Here are some of my findings (again, this is intended to be exemplary, not exhaustive):
Computational materials discovery
The purpose of using computational methods for materials discovery is to conserve resources and to make the discovery process more scalable. Running physical experiments in the lab is expensive and time-consuming; computational methods much less so. This implies that training data (from physical experiments) are hard to come by. In other words, small-data-approaches should be very attractive for computational materials discovery.
This field is still relatively young, but here is a paper that addresses the data availability issue in computational chemistry head-on:
Chemical language models enable navigation in sparsely populated chemical space
Neuroimaging
Neuroimaging studies the nervous system (brain, eyes, spine, nerves) using various imaging methods. When you use machine learning for neuroimaging (for example, to learn how to recognize brain structures from images), you have to deal with the fact that every person is different. Not to mention data privacy, which is a concern in medical applications. So you usually don’t have one large data set but many smaller ones.
The following paper investigated few-shot methods applied to brain activity data. “Decoding” here basically means “learning how to tell the cognitive state of a person by looking at their brain activity”:
Few-shot Decoding of Brain Activation Maps
Robotics
Imagine you want to train a robot how to recognize or handle certain kinds of objects. Shoes, for example. Of course, not all shoes look the same. But wouldn’t it be great if the robot could somehow generalize from handling your running shoes to handling your dress shoes?
This is where few-shot learning comes in.

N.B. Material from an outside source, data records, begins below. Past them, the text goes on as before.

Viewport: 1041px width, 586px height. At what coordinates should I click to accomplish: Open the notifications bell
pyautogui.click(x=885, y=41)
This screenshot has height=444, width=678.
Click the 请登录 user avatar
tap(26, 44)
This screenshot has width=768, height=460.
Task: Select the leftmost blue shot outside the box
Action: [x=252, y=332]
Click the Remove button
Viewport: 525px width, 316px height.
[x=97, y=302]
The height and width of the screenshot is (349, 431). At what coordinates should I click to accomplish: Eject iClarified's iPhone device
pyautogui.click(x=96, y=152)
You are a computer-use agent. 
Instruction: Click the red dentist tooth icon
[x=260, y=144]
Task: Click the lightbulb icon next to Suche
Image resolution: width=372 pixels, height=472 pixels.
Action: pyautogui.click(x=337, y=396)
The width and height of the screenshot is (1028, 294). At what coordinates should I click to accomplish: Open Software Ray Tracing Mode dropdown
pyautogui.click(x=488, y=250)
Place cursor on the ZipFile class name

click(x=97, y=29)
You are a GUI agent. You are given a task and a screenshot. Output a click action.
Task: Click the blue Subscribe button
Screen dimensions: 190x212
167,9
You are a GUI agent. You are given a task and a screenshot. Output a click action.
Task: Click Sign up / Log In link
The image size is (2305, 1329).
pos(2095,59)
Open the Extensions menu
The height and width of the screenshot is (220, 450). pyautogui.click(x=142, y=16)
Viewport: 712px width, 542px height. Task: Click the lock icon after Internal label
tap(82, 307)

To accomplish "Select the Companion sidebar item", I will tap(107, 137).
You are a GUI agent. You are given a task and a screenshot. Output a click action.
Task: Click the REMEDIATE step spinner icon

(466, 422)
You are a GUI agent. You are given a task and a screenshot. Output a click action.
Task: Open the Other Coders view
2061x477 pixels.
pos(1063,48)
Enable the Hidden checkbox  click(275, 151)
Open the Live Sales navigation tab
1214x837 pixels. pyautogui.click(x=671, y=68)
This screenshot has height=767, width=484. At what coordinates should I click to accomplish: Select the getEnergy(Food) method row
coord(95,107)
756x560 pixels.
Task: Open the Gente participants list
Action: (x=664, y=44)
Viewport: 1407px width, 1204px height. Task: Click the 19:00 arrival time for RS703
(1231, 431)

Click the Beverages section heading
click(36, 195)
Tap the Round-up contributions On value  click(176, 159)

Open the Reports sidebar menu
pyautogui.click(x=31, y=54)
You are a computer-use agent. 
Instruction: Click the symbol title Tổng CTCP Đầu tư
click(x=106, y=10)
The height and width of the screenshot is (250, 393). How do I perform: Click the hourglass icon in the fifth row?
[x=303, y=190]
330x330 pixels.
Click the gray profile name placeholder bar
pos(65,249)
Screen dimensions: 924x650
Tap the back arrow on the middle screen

And the paper below describes a database for few-shot-teaching machines (such as robots) how to recognize various objects across various conditions (lighting conditions, for instance):
ORBIT: A Real-World Few-Shot Dataset for Teachable Object Recognition
Two recommendations for how to deal with small data, or machine learning more generally
1. Only start building machine learning systems once you know you have the prerequisites
If you are involved in building machine learning systems, before you start building anything, take a hard look at your situation and your use cases (make sure you have use cases; without use cases, project failure rate is 100%). Ask yourself the following questions:
- Do you have the training data and the compute resources required for building large-scale, parameter-rich models?
- Is your goal to build a model that will more or less do the same thing over and over again?
If your answer to one or both of these questions is “no”, you should seriously consider a “small data” approach.
2. Fund the solution of a problem, not the approach
If you are involved in making funding decisions, I recommend funding the solution to a problem, not the approach that this solution should take. As a positive example, consider Wellcome Leap’s Delta Tissue program. This is a $55 Mio. human health research program that aims to build a platform for “predicting changes in tissue state”. Yes, the program makes reference to “recent advances in machine learning”, and how they might help advance the goals of the program. But the goals of the program talk about solutions, not methods. For example, one goal is to “improve sample processing time by 5-10x”. Nowhere does this say “machine learning”, let alone “big data”.
Why is funding the solution and not the approach important?
If you fund the approach–as many other programs, startup incubators etc. do, unfortunately–people will stick to the approach, no matter if it works or not. In extreme cases, this might even encourage manipulation (because what do you do if the approach turns out not to work? Take a different approach? No, you can’t, because then your funding will stop).
By contrast, if you fund the solution, you give people the freedom to try out different approaches and select the one(s) that work(s). And then, even if you get only part of the way toward your goal, you’ll be making real progress.